Uma das situações que passou quase desapercebida no país, mas que recebeu forte atenção nas regiões de fronteira, tem sido a atuação de organizações criminosas brasileiras em países vizinhos. A tendência tem sido considerar que os problemas nesses países são da exclusiva responsabilidade de suas autoridades, o que é correto do ponto de vista legal.

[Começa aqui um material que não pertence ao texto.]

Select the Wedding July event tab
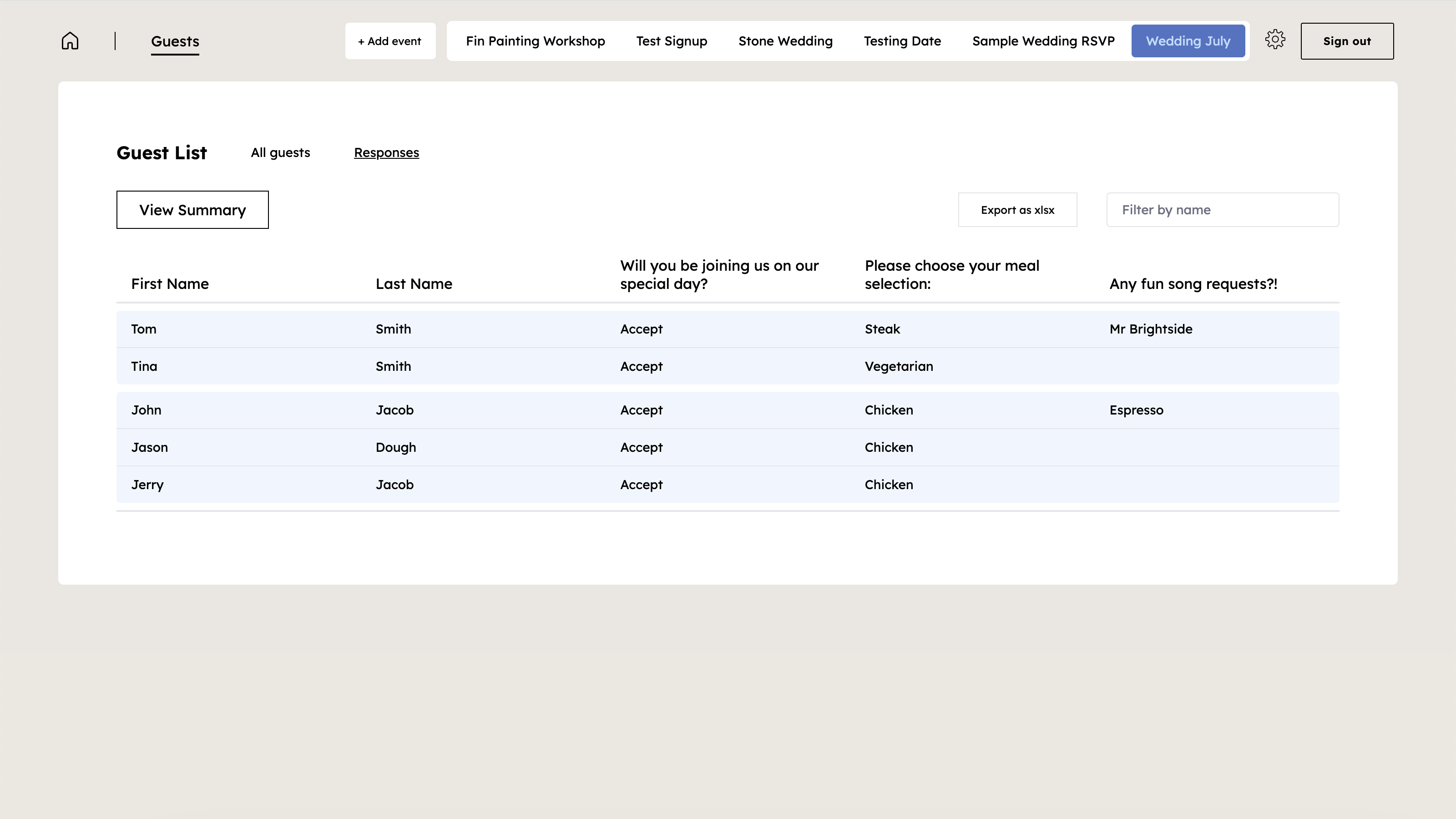 click(1188, 40)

O que acontece além fronteiras é do interesse de toda a região e exige uma ação conjunta, intercâmbio de informações, cooperação técnica e até formação de recursos aptos para enfrentar o crime organizado.

Bolívia e Paraguai na mira do PCC

No dia 30 de março quatro veículos interceptaram uma caminhonete da firma Brinks perto da cidade boliviana de Roboré e, após lançar uma granada e intenso tiroteio, conseguiram levar US$ 1,3 milhão que se destinavam à localidade de Puerto Aguirre, na fronteira com o Brasil. A polícia boliviana capturou, uma semana depois, o brasileiro Mariano Luis Tardelli, acusado de participar na ação que teria contado com a participação de outras oito pessoas. Brasileiros sob suspeição são donos de terras no lado boliviano.

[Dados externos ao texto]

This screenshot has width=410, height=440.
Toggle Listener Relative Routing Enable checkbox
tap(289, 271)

Em outra ação, um grupo maior, estimado em várias dezenas, incendiou carros e explodiu a fachada da sede de uma empresa de valores, a Prosegur, em Cidade do Leste, na tríplice fronteira entre Brasil, Paraguai e Argentina, para roubar aproximadamente US$ 8 milhões. Parte do grupo que teria fugido em lanchas para território brasileiro foi perseguido pela polícia brasileira. Nos confrontos três assaltantes resultaram mortos.

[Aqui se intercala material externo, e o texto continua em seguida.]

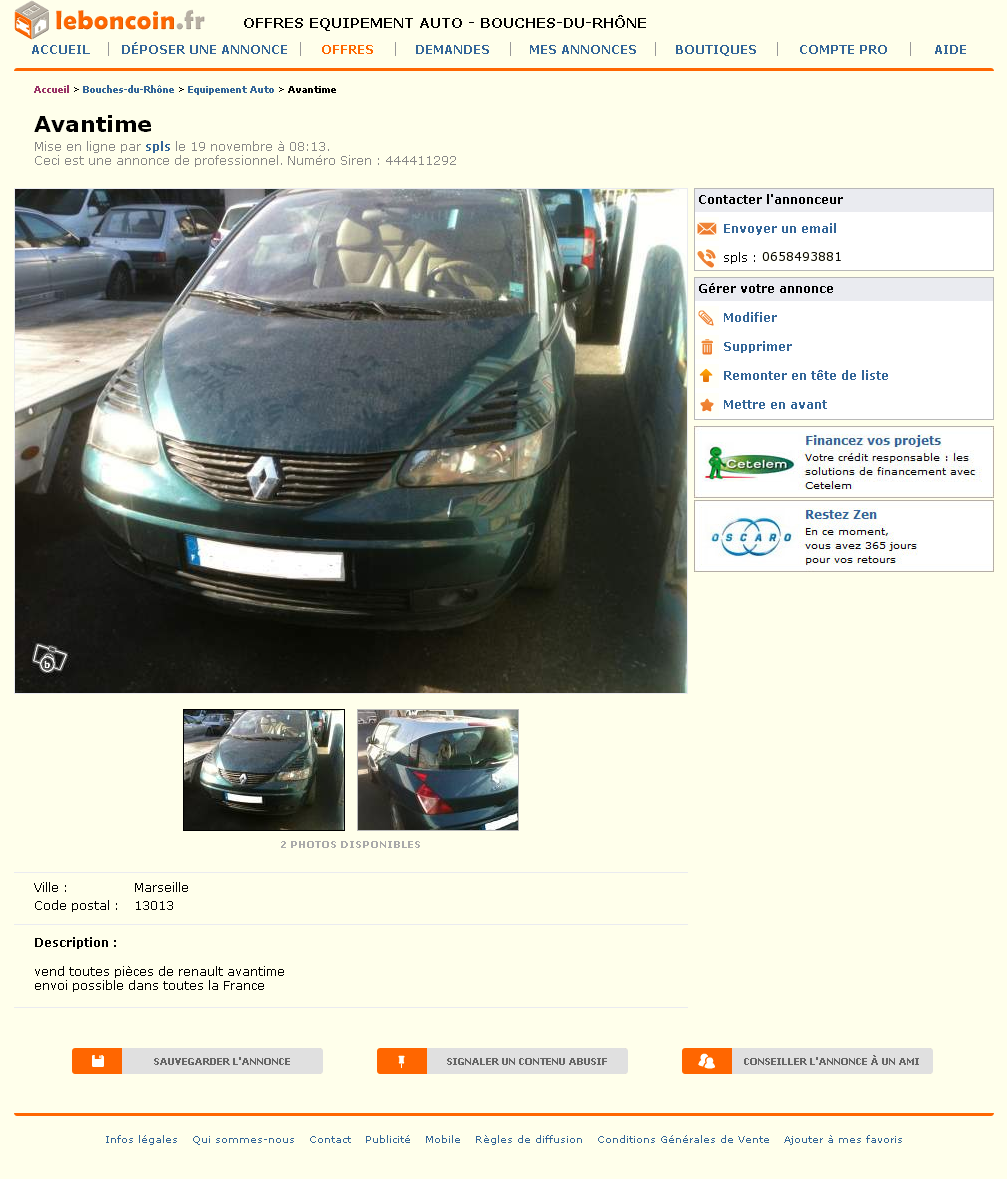Open the Boutiques menu item
The height and width of the screenshot is (1179, 1007).
coord(716,50)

No início deste mês, a polícia paraguaia prendeu a advogada Marcela Antunes Fortuna, que se encontrava foragida no Brasil. Ela foi expulsa do Paraguai e entregue às autoridades brasileiras em Foz de Iguaçu. A polícia informou que ela fazia parte do grupo de advogados a serviço do PCC e suspeita que ela organizou o assalto em Cidade do Leste.

Força policial despreparada

Os dois episódios mostram que as forças policiais não estão preparadas para enfrentar o poder de fogo do crime organizado que começa a atuar fora das fronteiras brasileiras. No assalto à empresa de valores em Cidade do Leste, só um policial, sem munição, fazia a segurança da empresa enquanto os criminosos utilizavam armamento moderno e inclusive uma metralhadora calibre 50 com capacidade de derrubar helicópteros. Acredita-se que os dois episódios estão interligados em um esforço para obter recursos destinados a ampliar o poder de fogo e libertar os seus líderes presos em presídios de segurança máxima.

A cooperação entre forças de segurança para enfrentar o crime organizado não é apenas um desafio para as autoridades brasileiras, é uma oportunidade para retomar relações de maior densidade com países vizinhos.